| Aim of the exercise |
Lines before the one containing "Image resolution: width=1024" are not wanted; restate the rest below word for word, through the last line, but drop any pictures.

---

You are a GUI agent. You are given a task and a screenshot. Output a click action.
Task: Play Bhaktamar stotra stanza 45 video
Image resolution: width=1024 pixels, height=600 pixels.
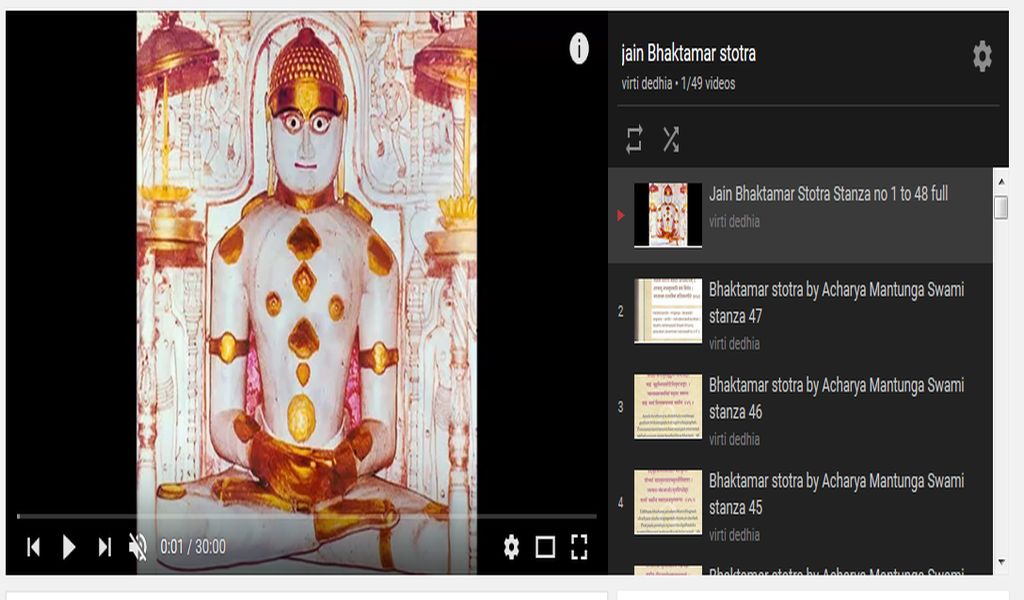(x=836, y=494)
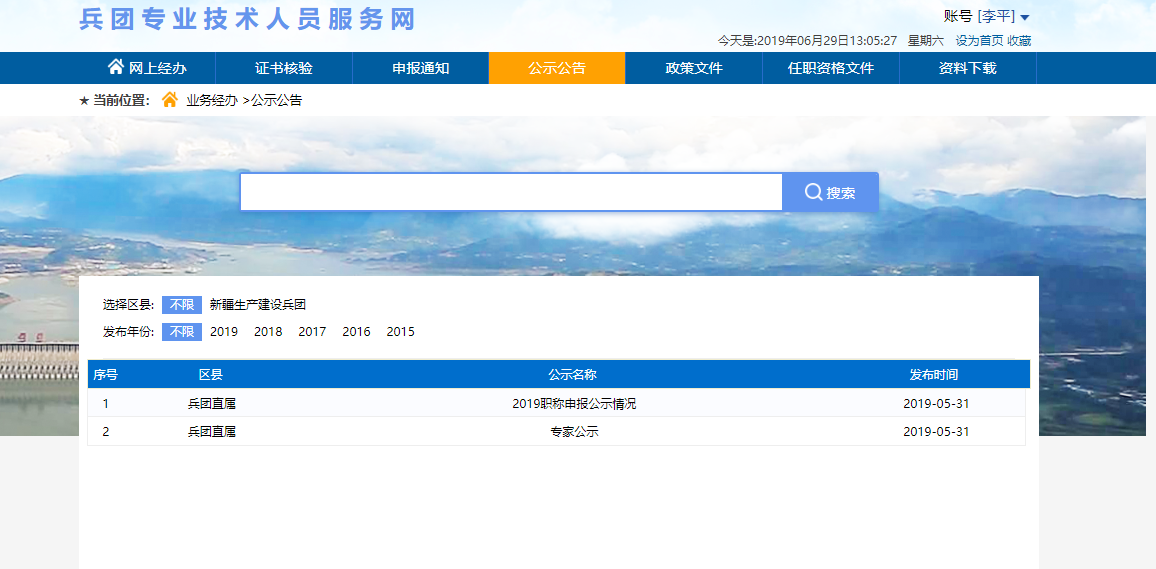The width and height of the screenshot is (1156, 569).
Task: Click the magnifier search icon
Action: pyautogui.click(x=813, y=192)
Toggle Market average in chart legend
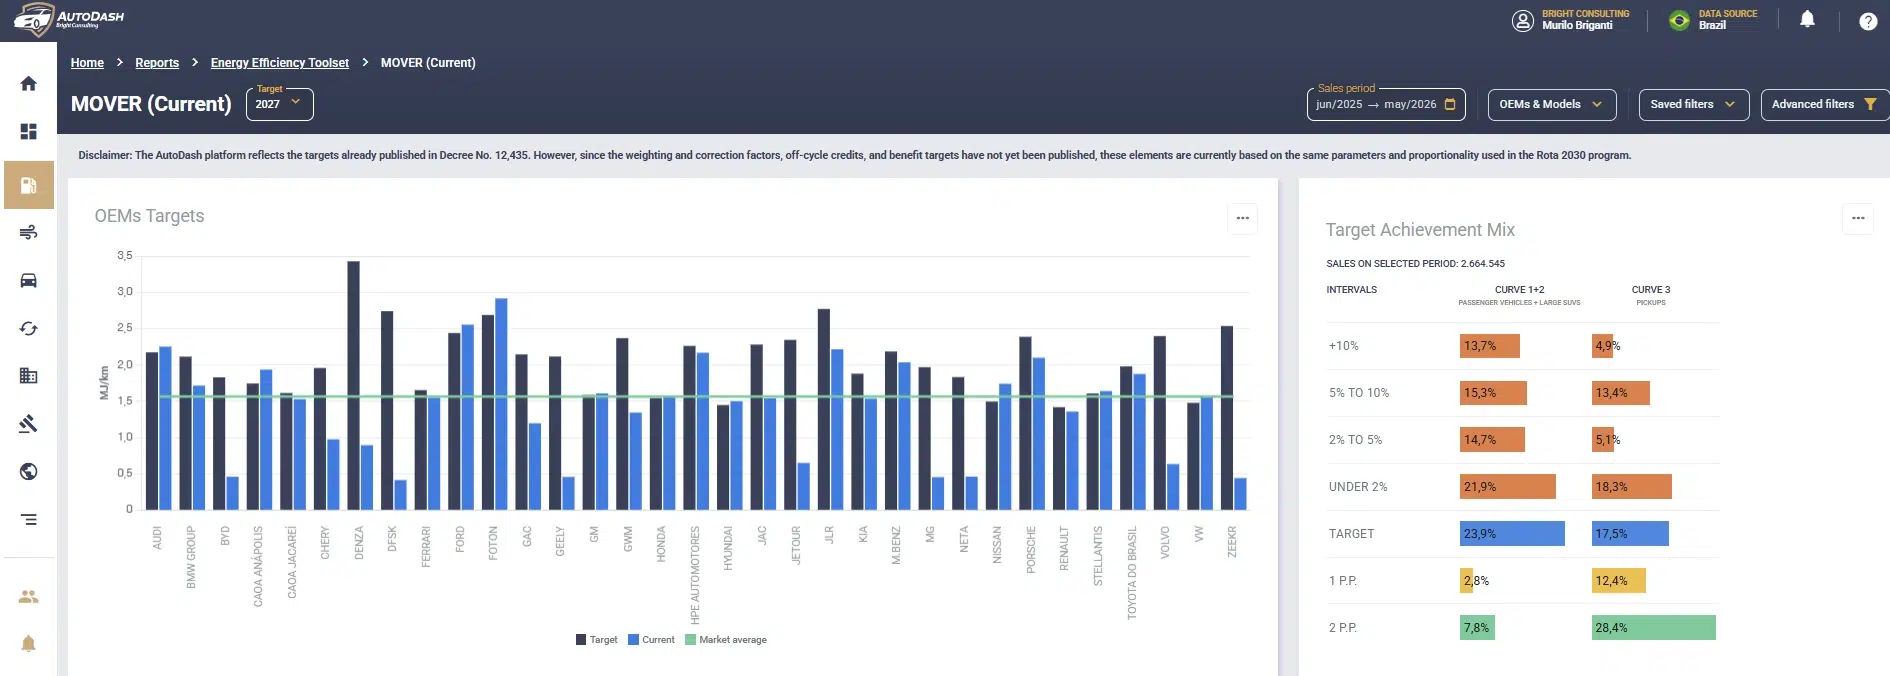1890x676 pixels. (726, 640)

---

| Result |
Image resolution: width=1024 pixels, height=600 pixels.
(x=836, y=494)
The width and height of the screenshot is (1156, 569).
Task: Click the magnifier search icon
Action: pyautogui.click(x=813, y=192)
Toggle Market average in chart legend
1890x676 pixels. (726, 640)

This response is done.